Baingan Ka Khatta

Baingan Ka Khatta

Baingan ka khatta also known as  brinjal curry, aubergine curry or eggplant curry, is a classic vegetarian dish quite popular in India. It is a dish in which eggplants are cooked in tamarind sauce.

I was not a big fan of aubergine, but once my husband ordered this dish in a restaurant and I tasted it, from that time I started liking aubergines and now i am a fan of it. I never thought aubergines can be cooked in this way and can be delicious.

After that we asked some of our friends about this recipe and tried this dish at home. The result was super delicious.
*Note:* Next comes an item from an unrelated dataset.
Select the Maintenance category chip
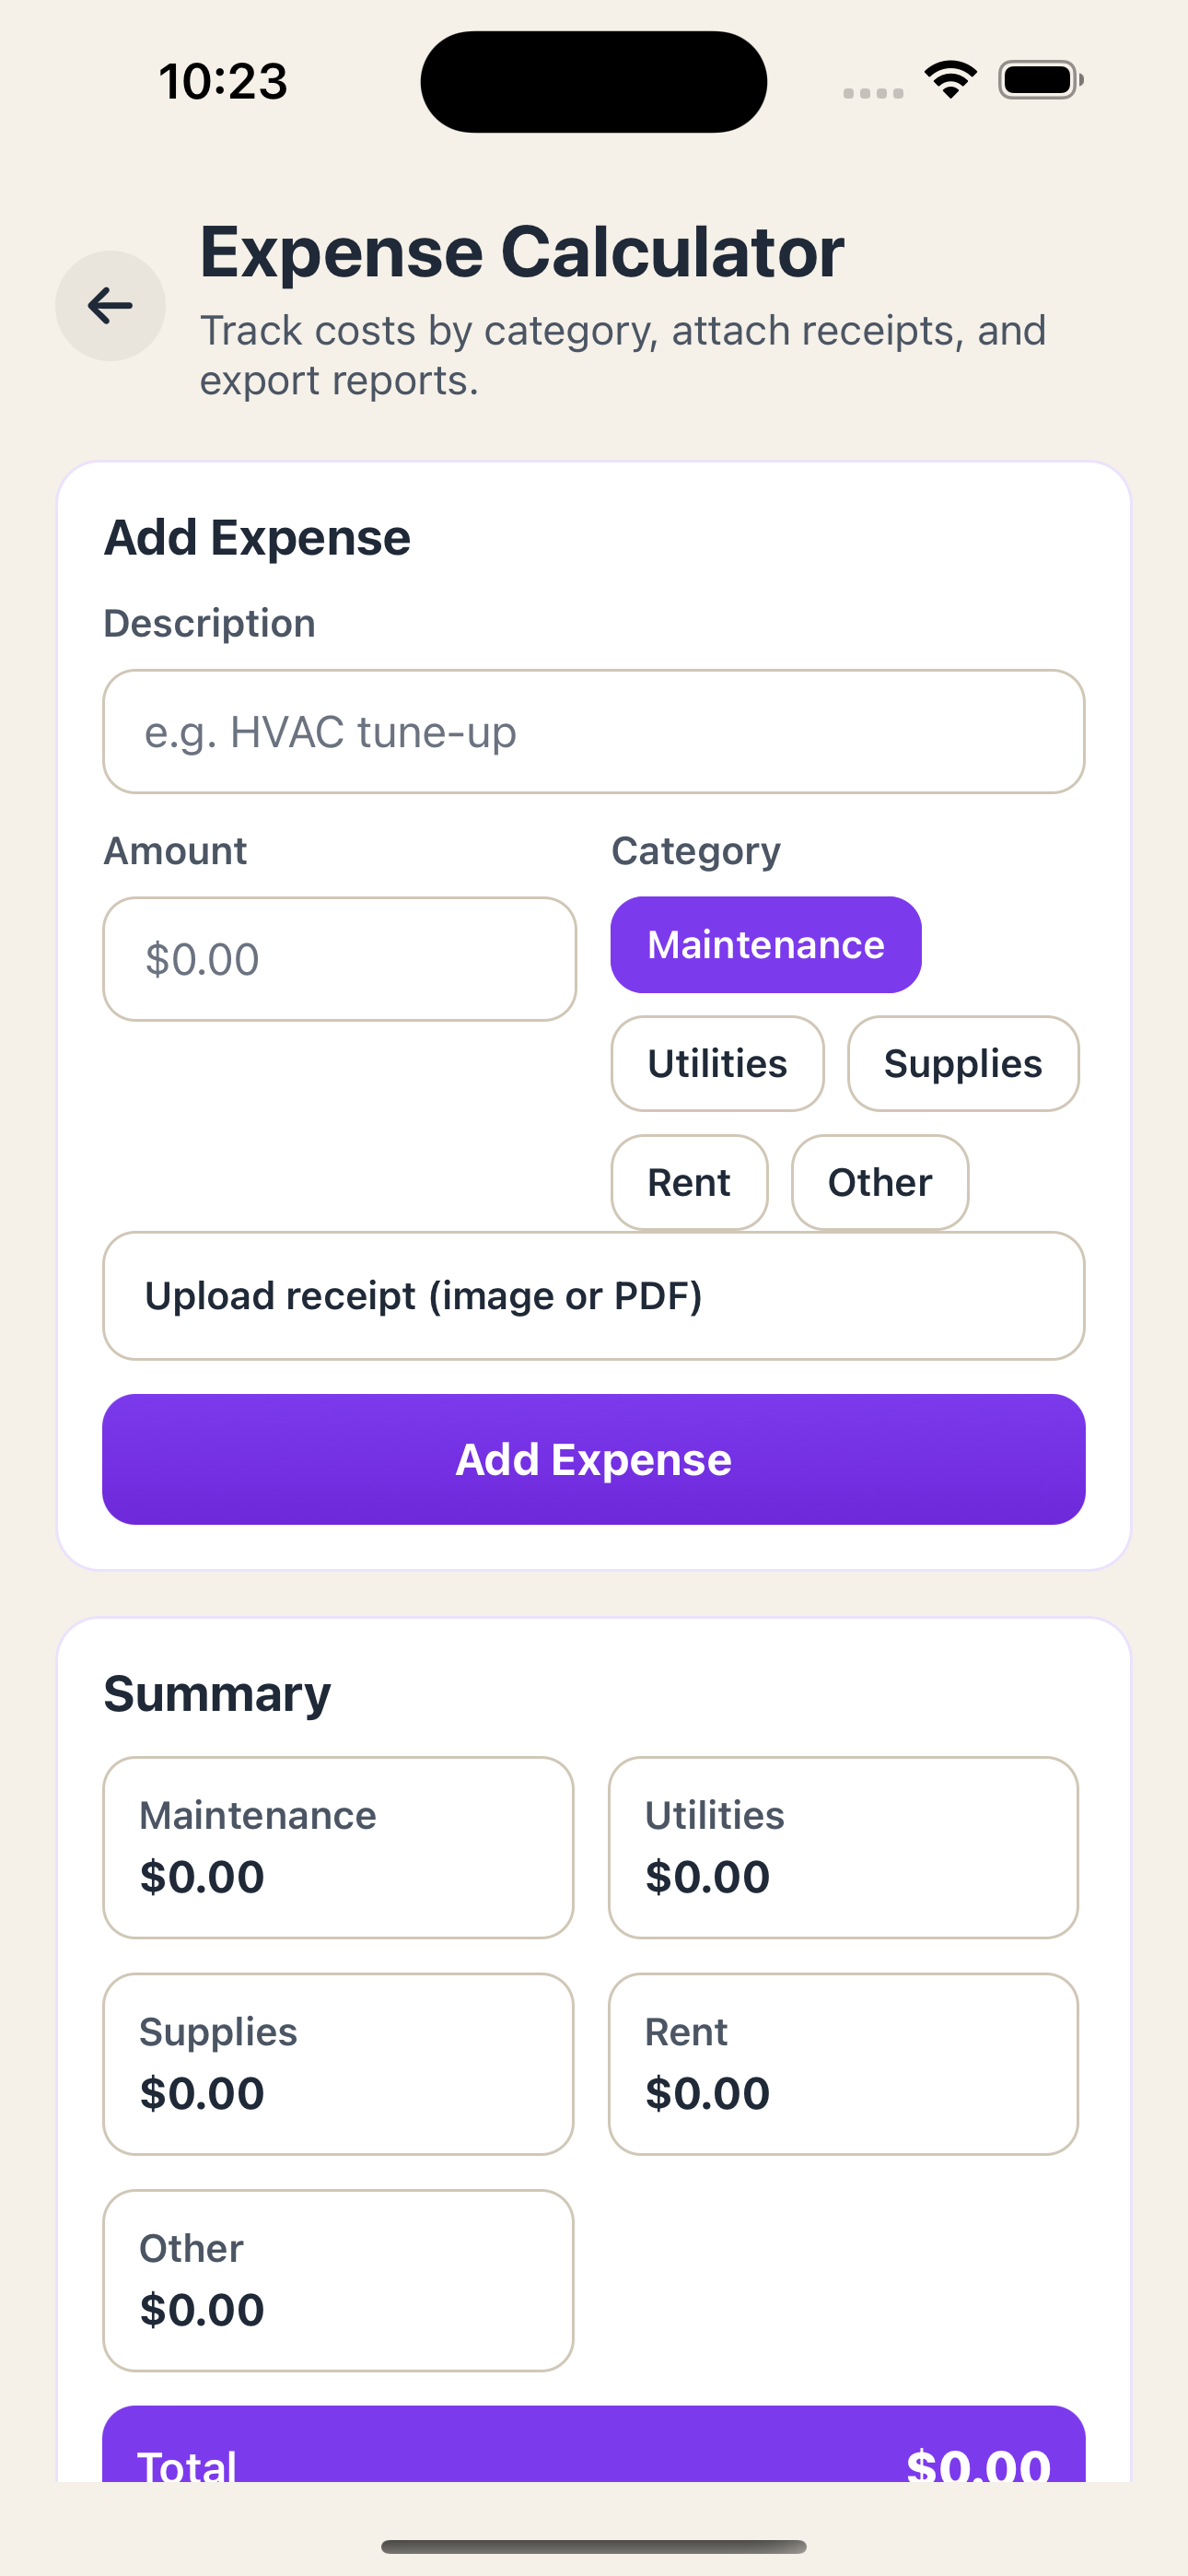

It's an easy to make dish and very yummy.

It is normally served with rice or biryani  or roti, but I personally like it with plain rice and raw green chillies.

  Recipe Servings: 3
  Cooking time: 30 Minutes


  • Eggplant  - 400 grams
  • Onion (sliced thinly) - 1
  • Ginger-Garlic Paste - 1.5 tsp
  • Green chillies to garnish (chopped) - 1-2 (optional)
  • Coriander Powder (Dhania Powder) - 1/2 tsp
  • Sesame Seeds (roasted) - 1/2 tsp
  • Turmeric Powder  - 1/2 tsp
  • Red Chilli Powder - 3/4 tsp
  • Tamarind  Pulp - 4 tbsp
  • Oil - 2 tbsp
  • Salt to taste
  • Water - to make gravy


  • Take eggplant, wash it properly and the cut it into long thin pieces/stripes, like 2" long and .25" wide. Keep them aside.

  • Heat oil in a pan or a karai. Once oil gets hot add thin slices onions into it and let them cook till they become translucent.
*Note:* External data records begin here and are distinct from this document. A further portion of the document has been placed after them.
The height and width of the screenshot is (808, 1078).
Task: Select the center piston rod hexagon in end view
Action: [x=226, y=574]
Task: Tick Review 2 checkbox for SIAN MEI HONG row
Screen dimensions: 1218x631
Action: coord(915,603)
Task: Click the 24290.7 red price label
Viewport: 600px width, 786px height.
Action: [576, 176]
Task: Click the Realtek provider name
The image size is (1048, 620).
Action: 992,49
  • Now add eggplant into it and cook on a medium flame till eggplant gets cooked. It may take 15-20 minutes. Stir occasionally.

  • Once eggplant gets cooked add ginger-garlic paste, coriander powder, roasted sesame seeds, turmeric powder, red chilli powder and salt to taste. Mix well.

  • Add 1/3 cup of water and mix well. Cook it for 5-7 minutes.

  • Then add tamarind pulp and mix it again. Tamarind pulp is available is market or you may make the same at home.

  • To make tamarind pulp/puree at home, soak tamarind in warm water for approximately 30 minutes. Then mash it with hands or spoon. Strain it with the help of a sieve and discard the solid part. Tamarind puree is ready.

  • Cook on low-medium flame for 2-3 minutes.

  • Baingan ka khatta is ready to serve.

  • You may garnish it with chopped green chillies.

  • Take it out on a serving dish and serve it hot with rice or roti or with biryani.